* _What the task asks_: From the listing below, extract every line that contains the word "GRUPPO".

━━━━━━━━━━━━━━━━━━━━

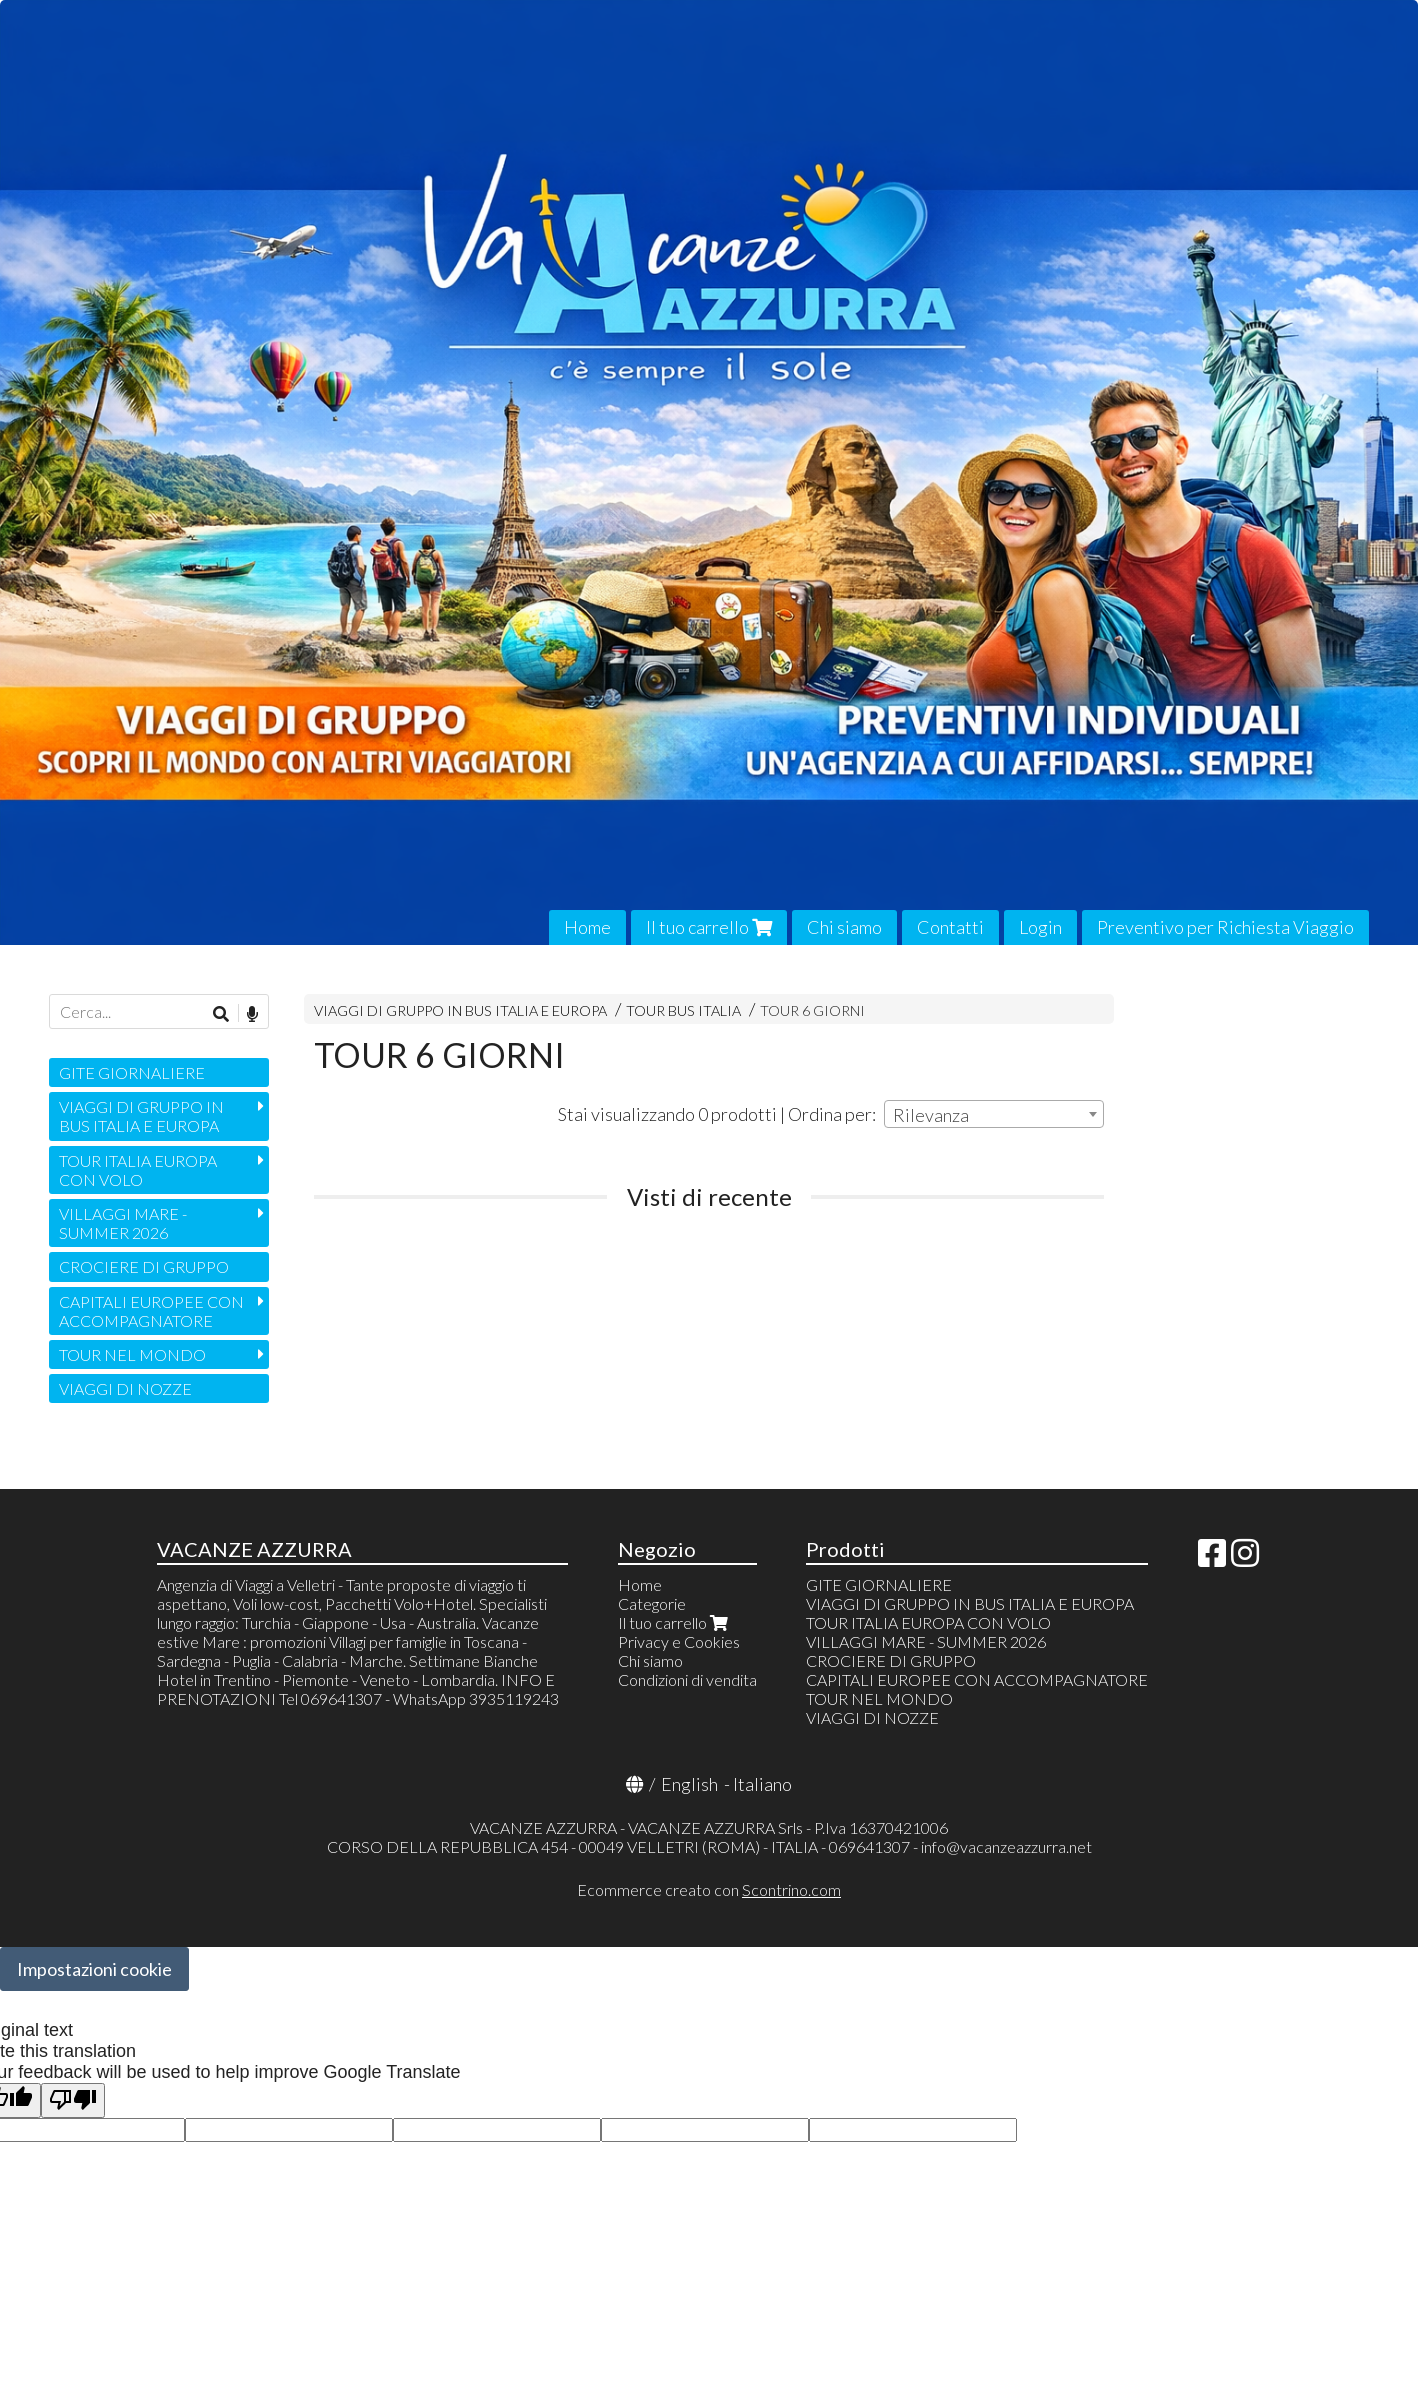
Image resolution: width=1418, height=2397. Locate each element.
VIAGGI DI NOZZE (125, 1388)
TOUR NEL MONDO (132, 1354)
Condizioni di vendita (687, 1679)
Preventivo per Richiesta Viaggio (1225, 927)
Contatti (950, 927)
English (689, 1784)
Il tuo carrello (709, 927)
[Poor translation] (73, 2100)
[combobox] (994, 1114)
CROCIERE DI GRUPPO (144, 1266)
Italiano (762, 1784)
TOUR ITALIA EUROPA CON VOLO (138, 1170)
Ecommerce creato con (709, 1889)
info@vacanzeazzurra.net (1006, 1846)
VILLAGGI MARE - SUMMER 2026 (123, 1223)
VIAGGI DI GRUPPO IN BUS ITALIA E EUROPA (460, 1010)
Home (587, 927)
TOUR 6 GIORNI (812, 1010)
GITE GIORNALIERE (132, 1072)
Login (1040, 927)
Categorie (652, 1603)
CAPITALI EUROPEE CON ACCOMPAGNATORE (151, 1311)
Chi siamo (844, 927)
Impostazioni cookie (94, 1969)
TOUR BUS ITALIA (683, 1010)
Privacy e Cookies (679, 1641)
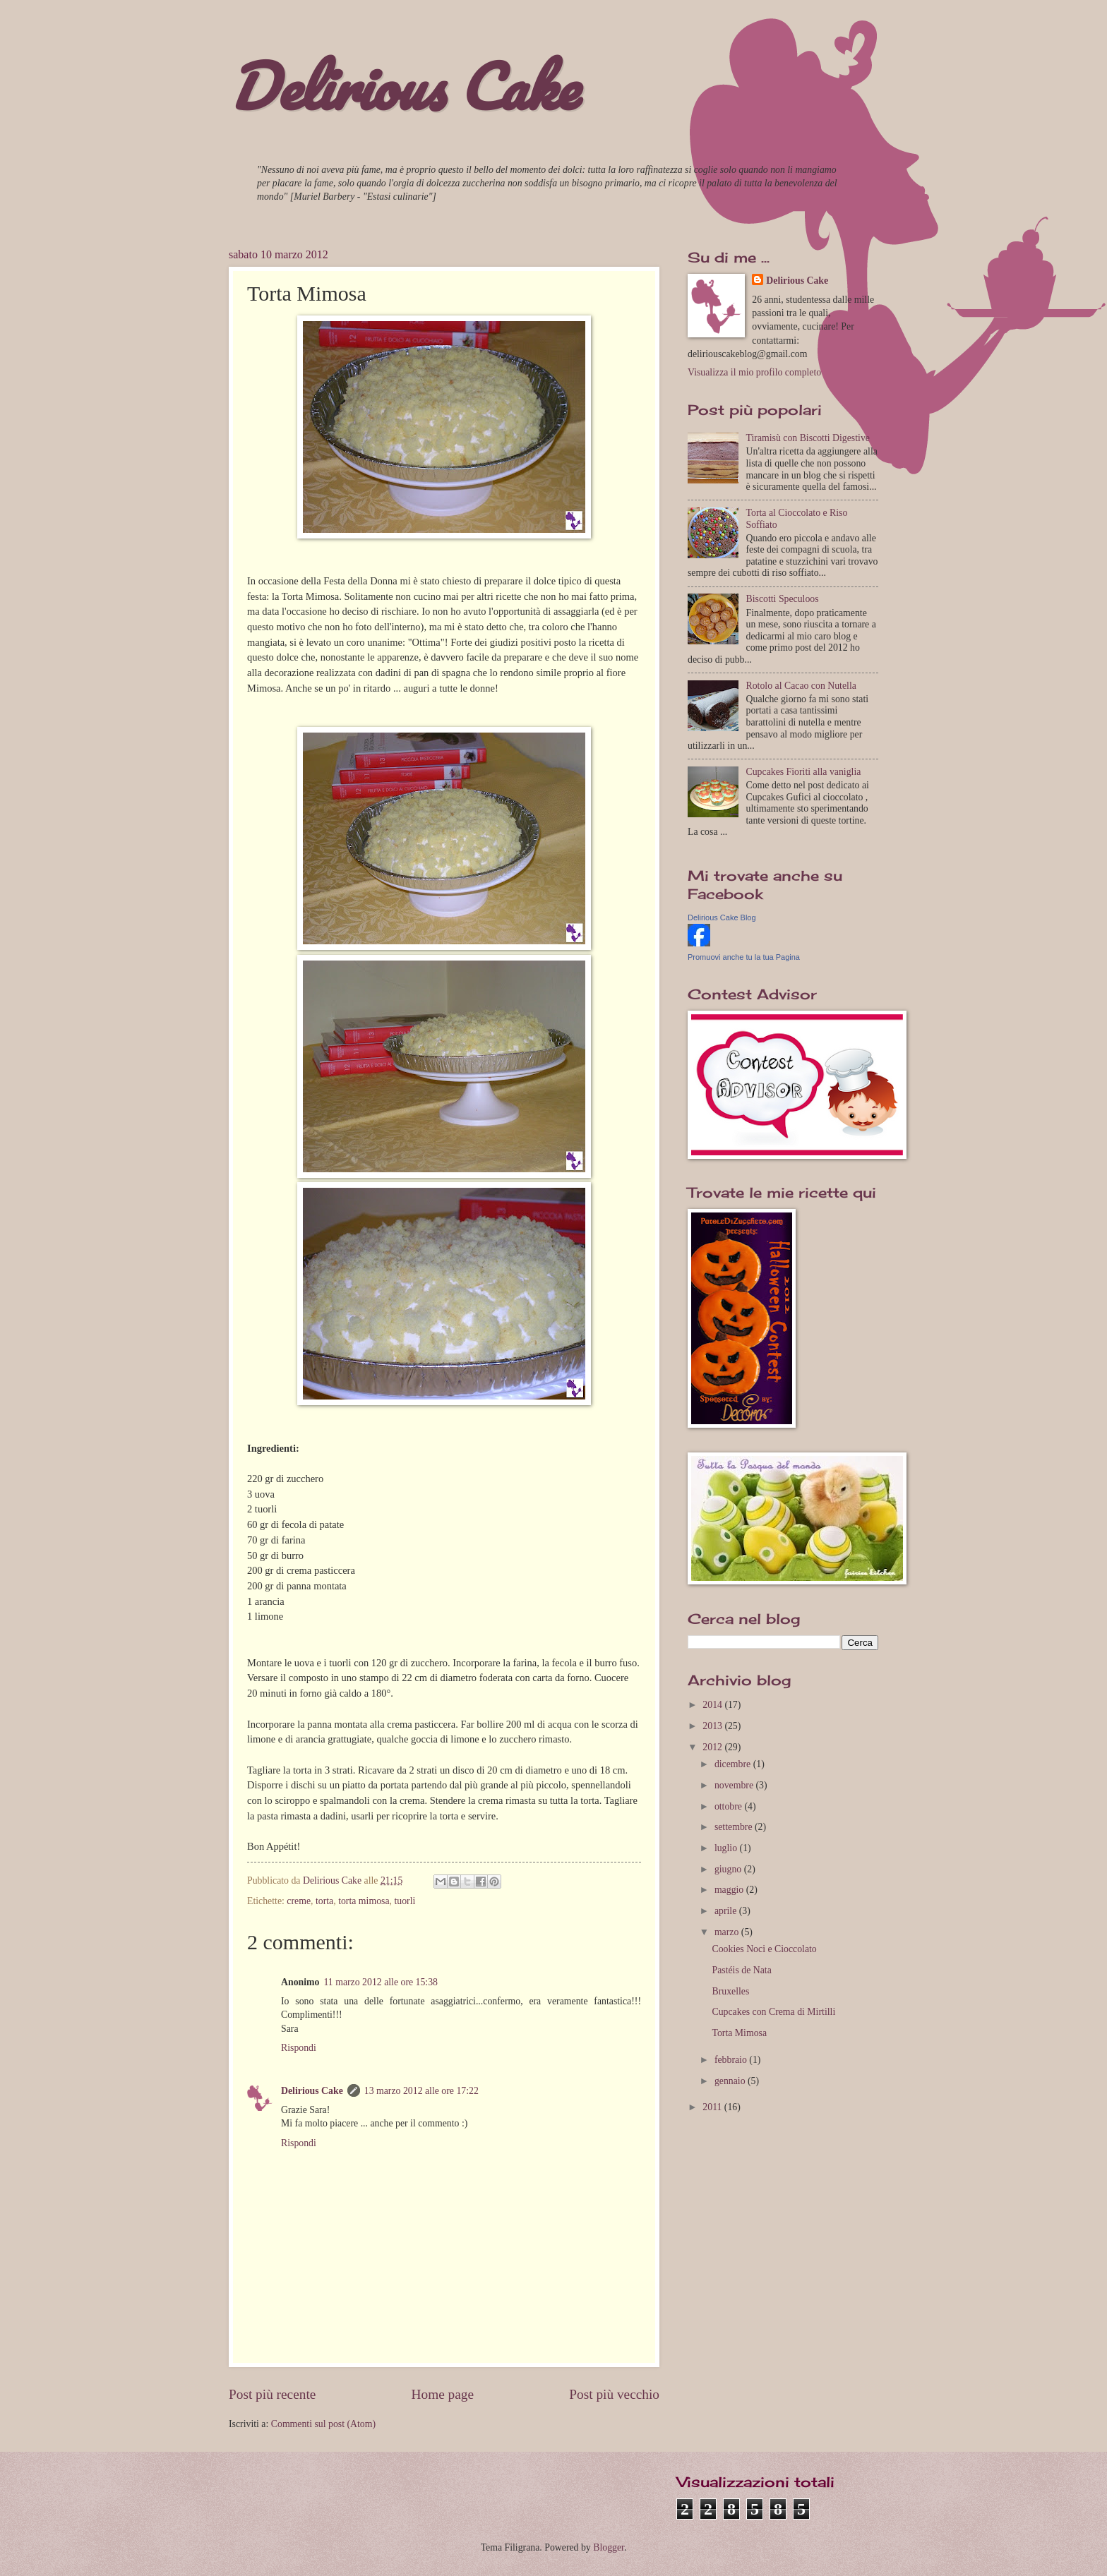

━━━━━━━━━━━━━━━━━━━━

* _Result_:
CROCIERE DI GRUPPO (144, 1266)
VIAGGI DI GRUPPO IN BUS ITALIA E EUROPA (460, 1010)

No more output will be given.